= Iolo Aneurin Williams =

Captain Iolo Aneurin Williams (18 June 1890 – 18 January 1962), was a British writer, journalist and Liberal Party politician. His son was the composer Edward Williams.

==Background==
Williams was born in Middlesbrough, the son of Aneurin Williams, who was a Liberal member of parliament. He was the brother of Ursula Williams who was also a Liberal politician. He was educated at Rugby School and King's College, Cambridge.

==Folk song collecting==
Williams began collecting folk songs in the area around his home in Hindhead in 1912. He would cycle around the countryside and make contact with potential sources, sometimes with the assistance of the local Vicar. Being unable to write down the tunes he collected only the words. When he had sufficient sets of words he would return with either Clive Carey or Frederick Keel who would note the tunes. His collecting ceased with the outbreak of the First World War. After the war he succeeded Frederick Keel as Honorary Secretary of the Folk Song Society.

==Military service==
Williams began as a volunteer driver for the B.R.C.S (British Red Cross). He was given a temporary commission of Lieutenant in the West Yorkshire Regiment and was later promoted to Captain. The only record available is his Medal Index Card which does not give any dates.

==Professional career==
Williams was Bibliographical Correspondent of the London Mercury from 1920–1939. He made contributions to the Dictionary of National Biography and the Cambridge Bibliography of English Literature.

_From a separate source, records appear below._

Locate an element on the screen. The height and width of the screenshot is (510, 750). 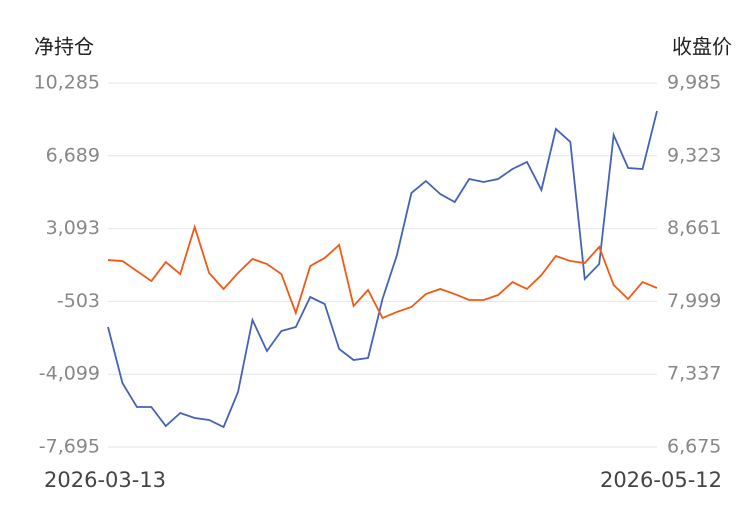
x-tick-label: 2026-03-13 is located at coordinates (105, 480).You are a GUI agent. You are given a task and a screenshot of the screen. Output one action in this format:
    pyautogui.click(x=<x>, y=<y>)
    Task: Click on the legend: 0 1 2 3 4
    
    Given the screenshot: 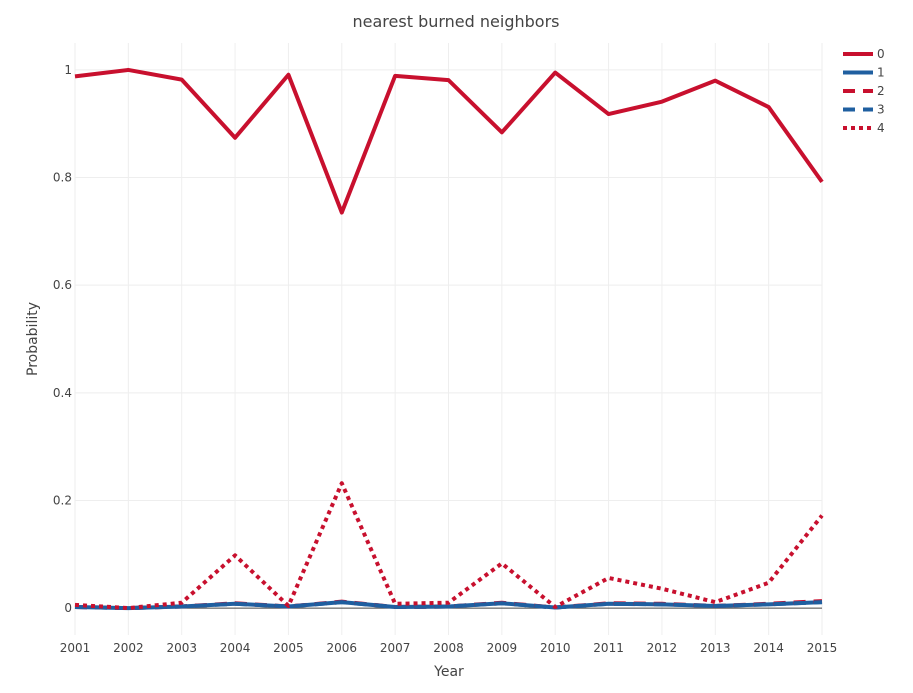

He was a published poet and writer.

===Publications===
- Poems, 1915
- New Poems, 1919
- Byways Round Helicon, 1922
- Shorter Poems of the 18th Century, 1923
- Seven 18th Century Bibliographies, 1924
- Editor: plays of Sheridan, 1926
- Elements of Book-Collecting, 1927
- Poetry To-day, 1927
- Where the Bee Sucks, 1929 (illustrated by Katharine Cameron)
- The Firm of Cadbury, 1931
- Points in 18th Century Verse, 1934
- English Folk Song and Dance, 1935
- Flowers of Marsh and Stream (King Penguin), 1946
- Early English Water-Colours, 1952

==Political career==
Williams was Liberal candidate for the Chelsea division of London at the 1924 General Election. Chelsea was a safe Unionist seat, so he was not expected to win. 1924 was not a good election for the Liberals and he came in third place in the race. Despite this, he contested Chelsea again at the 1929 General Election, a better election for the Liberals. He increased the Liberal share of the vote, but still finished third. He did not stand for parliament again.

===Electoral record===

General Election 1924: Chelsea
| Party |  | Candidate | Votes | % | ±% |
|---|---|---|---|---|---|
|  | Unionist | Rt Hon. Sir Samuel Hoare | 13,816 | 65.68 | +8.68 |
|  | Labour | Dora Russell | 5,661 | 26.01 | −1.49 |
|  | Liberal | Iolo Aneurin Williams | 1,557 | 7.40 | −8.11 |
| Majority |  |  | 8,155 | 38.77 | +9.27 |
| Turnout |  |  | 29,582 | 71.10 | +7.27 |
|  | Unionist hold |  | Swing | +5.09 |  |

General Election 1929: Chelsea
| Party |  | Candidate | Votes | % | ±% |
|---|---|---|---|---|---|
|  | Unionist | Rt Hon. Sir Samuel John Gurney Hoare | 15,480 | 58.4 | −7.2 |
|  | Labour | Alfred George Prichard | 6,645 | 25.1 | −0.9 |
|  | Liberal | Iolo Aneurin Williams | 4,360 | 16.5 | +9.1 |
| Majority |  |  | 8,835 | 33.4 | −5.4 |
| Turnout |  |  | 41,945 | 63.1 | −8.0 |
|  | Unionist hold |  | Swing | -4.1 |  |

==Personal life==
In 1920 he married Francion Elinor Dixon. They had one son and two daughters.. He died at his home West Hall, Kew, where they had lived since at least the 1940s.